Right now I got 8 pictures from the My pre-gathering trip.

The white car and the house show damage from the flood in minot.

http://s61.photobucket.com/albums/h73/junkcollecter/seattle%20pictures/


----------



## amtrakwolverine (Oct 10, 2011)

More Pictures Added.


----------



## fredevad (Oct 12, 2011)

The bald spot on the back of my head is getting bigger - but other than that, nice pictures. Thanks!


----------



## Everydaymatters (Oct 13, 2011)

Thanks, Kevin. I didn't pack my camera and I appreciate your pictures.


----------



## pennyk (Oct 13, 2011)

Thanks Kevin.

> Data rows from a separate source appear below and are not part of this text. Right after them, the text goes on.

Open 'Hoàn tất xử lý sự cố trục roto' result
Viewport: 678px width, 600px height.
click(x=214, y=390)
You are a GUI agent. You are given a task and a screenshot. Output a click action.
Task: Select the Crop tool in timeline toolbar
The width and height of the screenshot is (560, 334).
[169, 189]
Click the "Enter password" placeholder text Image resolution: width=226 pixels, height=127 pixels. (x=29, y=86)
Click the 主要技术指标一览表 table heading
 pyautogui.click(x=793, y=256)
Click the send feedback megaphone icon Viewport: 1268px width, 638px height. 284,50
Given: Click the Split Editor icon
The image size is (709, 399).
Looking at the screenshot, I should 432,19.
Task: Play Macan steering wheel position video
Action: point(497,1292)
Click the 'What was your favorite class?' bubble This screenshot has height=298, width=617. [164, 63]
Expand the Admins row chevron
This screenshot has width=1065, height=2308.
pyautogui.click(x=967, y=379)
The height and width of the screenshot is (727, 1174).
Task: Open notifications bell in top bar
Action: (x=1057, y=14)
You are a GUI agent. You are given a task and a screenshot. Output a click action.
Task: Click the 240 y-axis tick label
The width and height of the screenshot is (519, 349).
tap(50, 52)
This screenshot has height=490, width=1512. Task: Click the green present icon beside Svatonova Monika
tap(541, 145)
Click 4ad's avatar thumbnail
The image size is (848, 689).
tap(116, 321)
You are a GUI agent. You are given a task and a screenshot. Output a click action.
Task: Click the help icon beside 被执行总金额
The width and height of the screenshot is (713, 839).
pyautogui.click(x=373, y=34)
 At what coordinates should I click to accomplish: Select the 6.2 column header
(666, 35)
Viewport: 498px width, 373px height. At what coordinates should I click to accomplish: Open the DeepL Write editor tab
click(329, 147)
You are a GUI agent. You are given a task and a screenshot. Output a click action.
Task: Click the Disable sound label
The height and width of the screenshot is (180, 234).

The gathering has ended for me. I arrived home today.


----------



## GG-1 (Oct 13, 2011)

Aloha

Penny glad you are home safely. You have made enough wrong turns in the past that now your turns are right. :giggle: I wont be sharing mine until I get home as the access speed at Christine's house is slow slow it would take more hours than there are in a day to upload them. :unsure: :angry2:


----------



## the_traveler (Oct 13, 2011)

GG-1 said:


> You have made enough wrong turns in the past that now your turns are right. :giggle:


Luckily, in WAS, she made a *RIGHT* turn to go from the CL to the Silvers!




(But I think she followed the crowd!) Although she cheated a little. She went directly into the CA from the CL, and then lined up to go out the *RIGHT* door of the CA - and followed the crowd! (Or she got a Red Cap just so she did not get lost!)


----------